Las huelgas, bloqueos, barricadas y marchas de protesta, que tuvieron lugar en la ciudad de El Alto en octubre de 2003, reflejaron el descontento popular contra un gobierno que, al margen de haber sido incapaz de cumplir con el compromiso y los convenios firmados con los sectores en conflicto, tuvo la osadía de movilizar a las tropas del Ejército contra los movimientos progresistas, compuestos en su gran mayoría por los relocalizados de las minas, cansados de vivir en un país donde no se respetaban los Derechos Humanos y donde sobrevivían los resabios de la discriminación social y racial, y donde unos creían ser dueños de las riquezas naturales y dueños absolutos del poder.

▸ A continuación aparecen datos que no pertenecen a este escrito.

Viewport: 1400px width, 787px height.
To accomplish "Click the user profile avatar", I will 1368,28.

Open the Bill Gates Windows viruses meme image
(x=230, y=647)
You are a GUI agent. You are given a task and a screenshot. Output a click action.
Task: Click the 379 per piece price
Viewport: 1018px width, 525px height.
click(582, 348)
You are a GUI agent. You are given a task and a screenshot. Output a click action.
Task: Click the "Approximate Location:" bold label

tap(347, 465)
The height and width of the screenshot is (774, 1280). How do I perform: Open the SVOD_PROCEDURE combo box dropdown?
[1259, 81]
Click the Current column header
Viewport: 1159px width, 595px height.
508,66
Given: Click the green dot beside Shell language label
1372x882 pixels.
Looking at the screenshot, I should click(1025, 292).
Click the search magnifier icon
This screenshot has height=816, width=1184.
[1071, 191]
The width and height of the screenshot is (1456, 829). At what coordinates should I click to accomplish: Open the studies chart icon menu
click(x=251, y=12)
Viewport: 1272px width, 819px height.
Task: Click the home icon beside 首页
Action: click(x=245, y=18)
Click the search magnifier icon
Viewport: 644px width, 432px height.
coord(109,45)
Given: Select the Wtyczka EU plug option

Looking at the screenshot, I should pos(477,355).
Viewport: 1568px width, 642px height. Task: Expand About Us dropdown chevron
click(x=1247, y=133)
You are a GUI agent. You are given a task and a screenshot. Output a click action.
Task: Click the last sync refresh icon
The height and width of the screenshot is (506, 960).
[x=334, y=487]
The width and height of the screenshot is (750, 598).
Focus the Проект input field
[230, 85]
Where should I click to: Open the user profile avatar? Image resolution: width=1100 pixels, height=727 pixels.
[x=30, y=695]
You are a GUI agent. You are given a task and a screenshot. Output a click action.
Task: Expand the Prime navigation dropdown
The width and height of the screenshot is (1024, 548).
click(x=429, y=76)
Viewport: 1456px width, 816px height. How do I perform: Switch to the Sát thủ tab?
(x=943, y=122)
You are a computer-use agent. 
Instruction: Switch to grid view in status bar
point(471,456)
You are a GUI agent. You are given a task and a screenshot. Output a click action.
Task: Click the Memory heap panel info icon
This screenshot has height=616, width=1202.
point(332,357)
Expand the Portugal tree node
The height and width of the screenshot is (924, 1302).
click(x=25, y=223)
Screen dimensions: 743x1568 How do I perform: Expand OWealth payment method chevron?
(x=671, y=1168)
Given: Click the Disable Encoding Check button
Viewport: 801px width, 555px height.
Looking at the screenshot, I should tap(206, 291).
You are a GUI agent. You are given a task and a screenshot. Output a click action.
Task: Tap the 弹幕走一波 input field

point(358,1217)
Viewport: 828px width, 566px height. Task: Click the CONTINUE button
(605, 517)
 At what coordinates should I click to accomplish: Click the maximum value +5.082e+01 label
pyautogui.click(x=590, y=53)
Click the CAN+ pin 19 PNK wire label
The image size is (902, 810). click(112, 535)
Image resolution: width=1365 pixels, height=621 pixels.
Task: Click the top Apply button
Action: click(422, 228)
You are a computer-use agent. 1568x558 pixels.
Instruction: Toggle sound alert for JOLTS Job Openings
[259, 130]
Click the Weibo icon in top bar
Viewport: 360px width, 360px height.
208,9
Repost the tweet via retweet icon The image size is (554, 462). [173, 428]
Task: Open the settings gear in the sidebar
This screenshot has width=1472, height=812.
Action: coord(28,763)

Ya sabemos que los desposeídos no piden mucho y lo poco que piden es que se respeten sus costumbres y tradiciones, que se respeten sus fuentes de trabajo y el cultivo de la hoja de coca, que se mejore el sistema educativo y la asistencia médica, que se instale energía eléctrica y agua potable en las regiones rurales; reivindicaciones elementales que incomodaron a los amos del poder político y económico, entre los que se contaba Gonzalo Sánchez de Lozada, quien por entonces fungía como presidente constitucional de Bolivia.
Con todo, ser testigo de un pueblo que luchaba en defensa de los intereses nacionales, mientras su gobierno se esforzaba cada vez más por defender los intereses del imperialismo, duele en lo más hondo del alma, sobre todo, cuando los medios de comunicación informaban que los caídos bajo las balas fratricidas eran hermanos que, de un modo consciente o inconsciente, apostaron desde siempre por los ideales de la libertad y la justicia.
A diez años de la masacre de octubre en la ciudad de El Alto, donde las organizaciones sociales todavía se mantienen de pie, queda la lección de que las grandes transformaciones socioeconómicas de un país se logran gracias aal coraje y la conciencia de un pueblo dispuesto a combatir hasta las últimas consecuencias por conquistar la soberanía nacional, la defensa de los recursos naturales y la dignidad que se merecen todos en un Estado de derecho.